Why does $\lim_{k \to \infty}\psi(k)$ diverge?

Question

This question is motivated by the fact that $$\psi(k)+\gamma=H_{k-1}$$ This, of course, implies that $$\lim_{k \to \infty}\psi(k)+\gamma = \lim_{k \to \infty}H_{k-1}$$ Since $H_k$ diverges, it follows that $\psi(k+1)$ should also diverge. But $\psi(k)=\frac{\Gamma'(k)}{\Gamma(k)}$. It is intuitive that $\Gamma'(k)<\Gamma(k)$ since the derivative of a function shouldn't grow faster than the function itself, so the denominator would grow faster than the numerator, implying that the limit does not diverge. What is the particular reason that the digamma function diverges?

Answer 1

$$\psi(n)=H_{n-1}+\gamma=\sum_{k=1}^{n-1} \frac{1}{k}+\gamma$$ Notice that $\ln(1+x) <x, x>0$, let $x=1/k$, so $$\frac{1}{k} > \ln(k+1)- \ln k$$ Now we can do telescopic summing Then $$H_{n-1}=\sum_{k=1}^{n-1} \frac{1}{k}>\ln n$$ So when $n\rightarrow \infty$ $H_{n-1}$ and hence $\psi(n)$ diverge.

Answer 2

What's convincing here depends on your precise definitions and what detailed facts about the gamma function you are comfortable with. Perhaps this argument will suit you.

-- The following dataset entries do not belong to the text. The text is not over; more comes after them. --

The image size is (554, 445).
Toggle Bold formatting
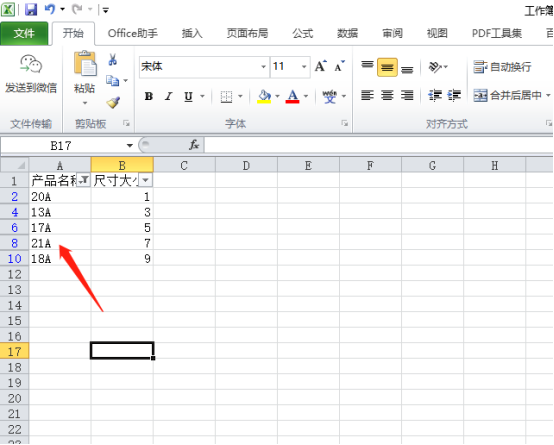[149, 96]
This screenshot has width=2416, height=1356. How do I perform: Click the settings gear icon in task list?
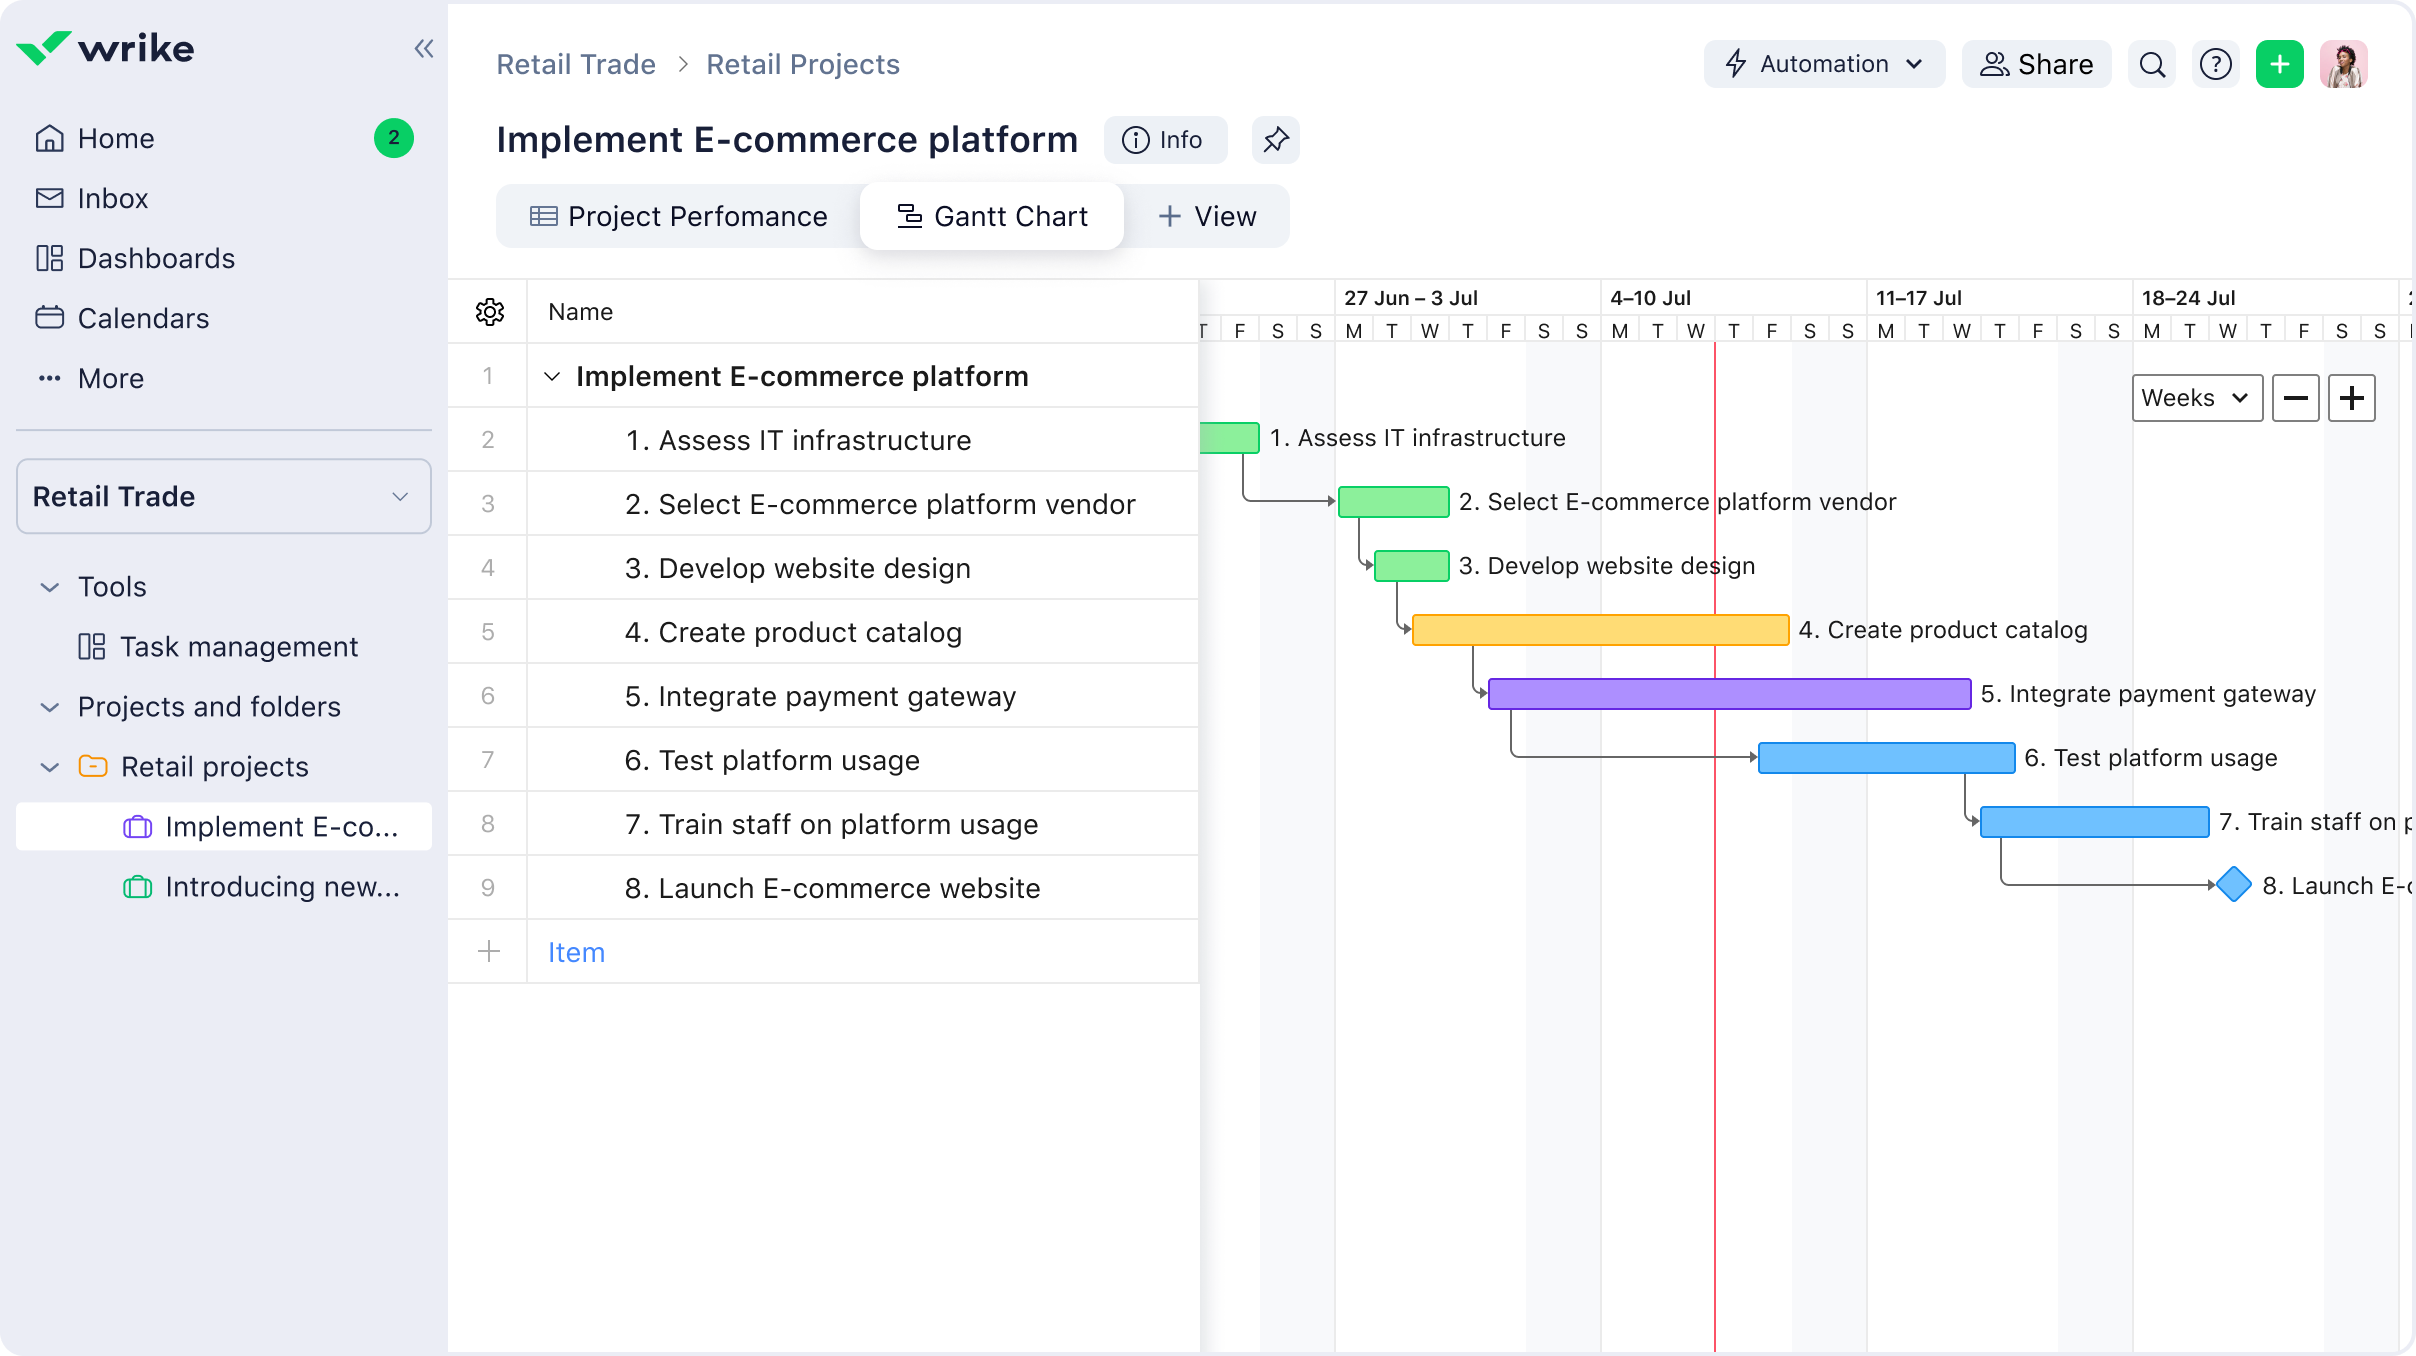pyautogui.click(x=490, y=312)
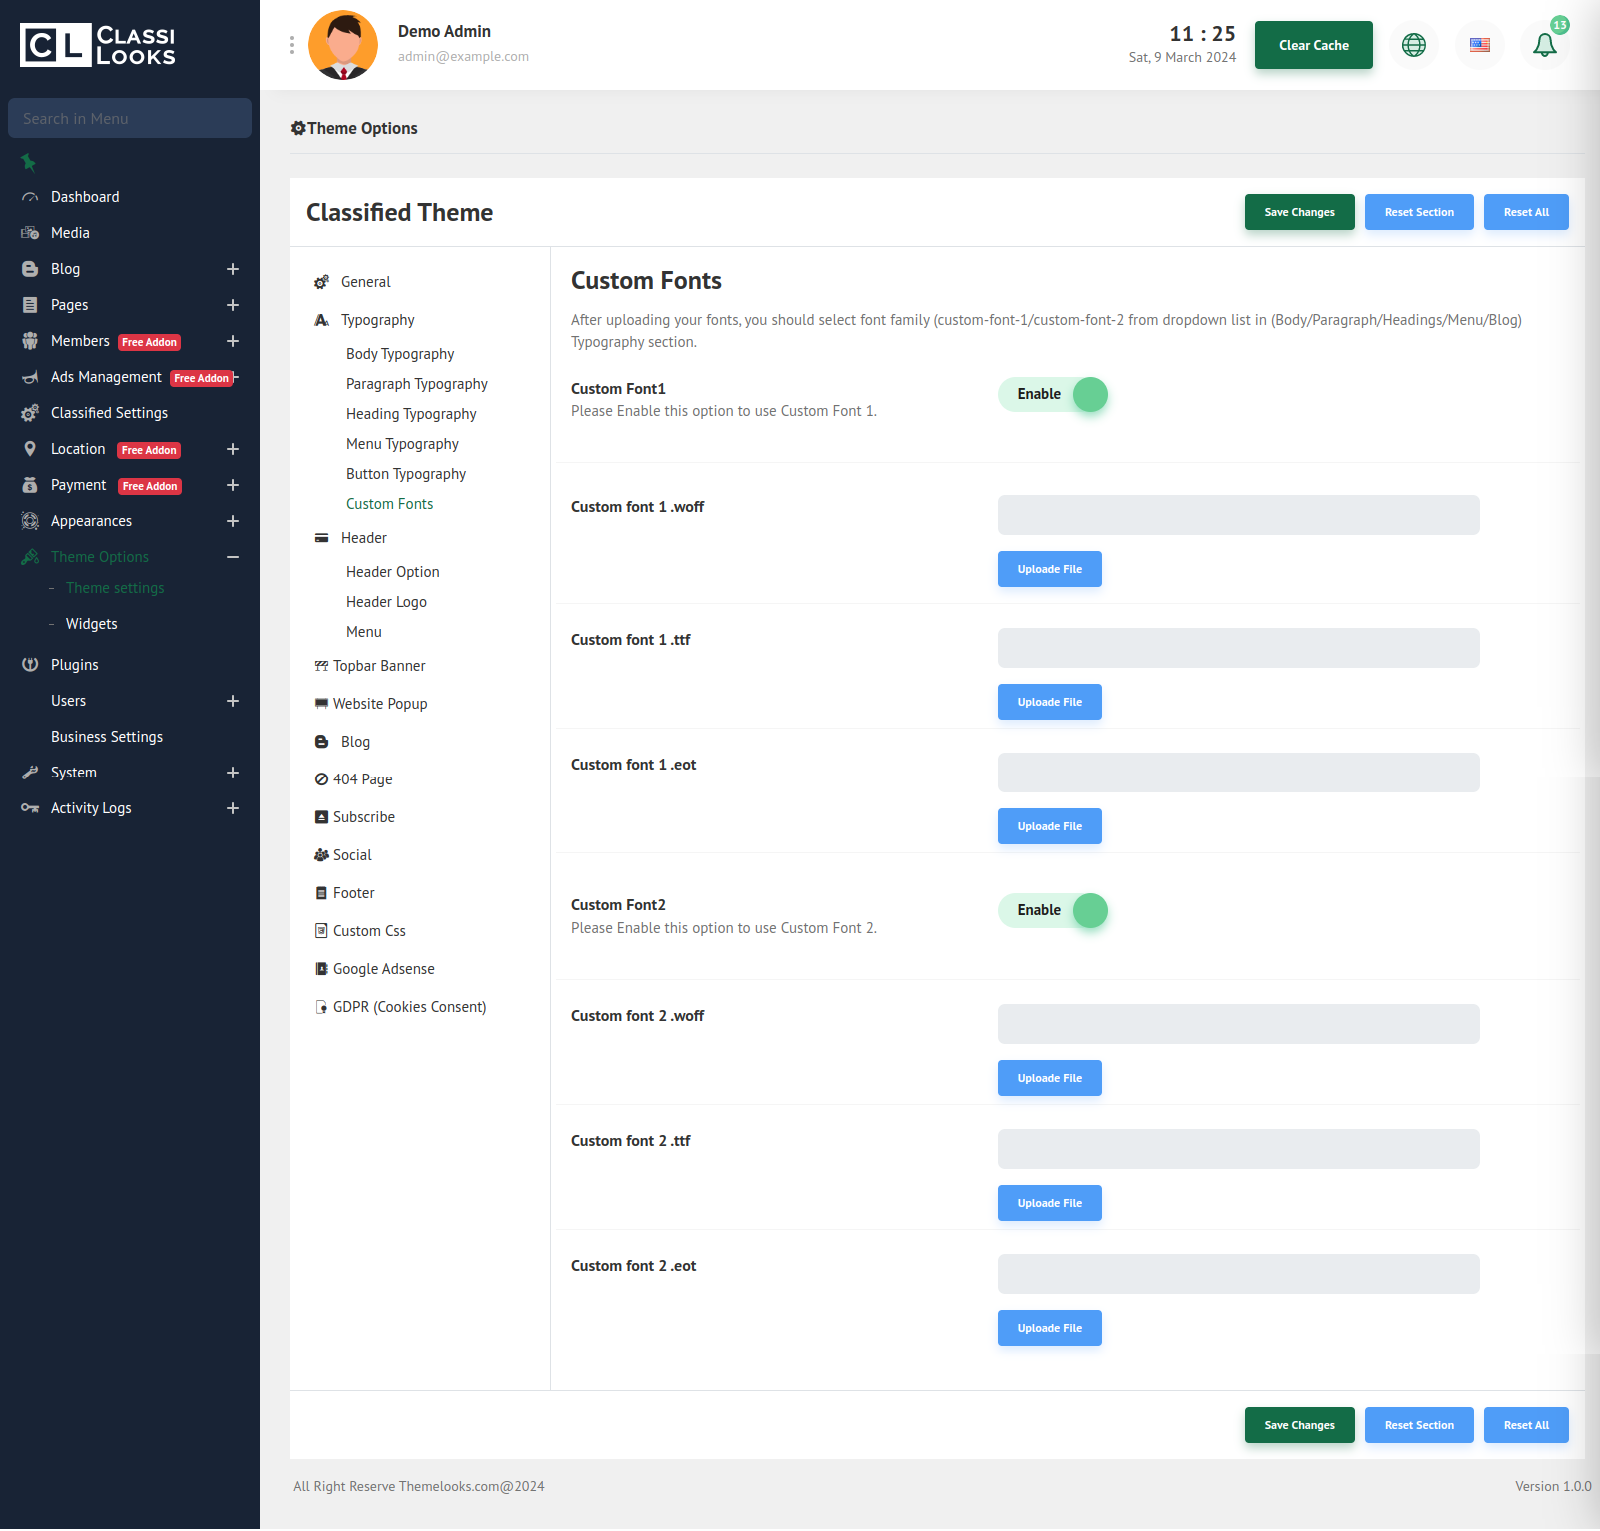The height and width of the screenshot is (1531, 1600).
Task: Open the globe website icon
Action: click(1413, 45)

If $\psi(x)=\frac{d}{dx}\log\Gamma(x)$ were bounded above by $C$ for all $x$ sufficiently large, we would have, for some $A>0$ that $\log\Gamma(x)< A+Cx$ for all $x$ sufficiently large, that is, $\Gamma(x)<\exp(A+Cx)$ for all sufficiently large $x$. But the well known identity $\Gamma(x+1)=x\Gamma(x)$ implies that $\Gamma$ grows faster than this.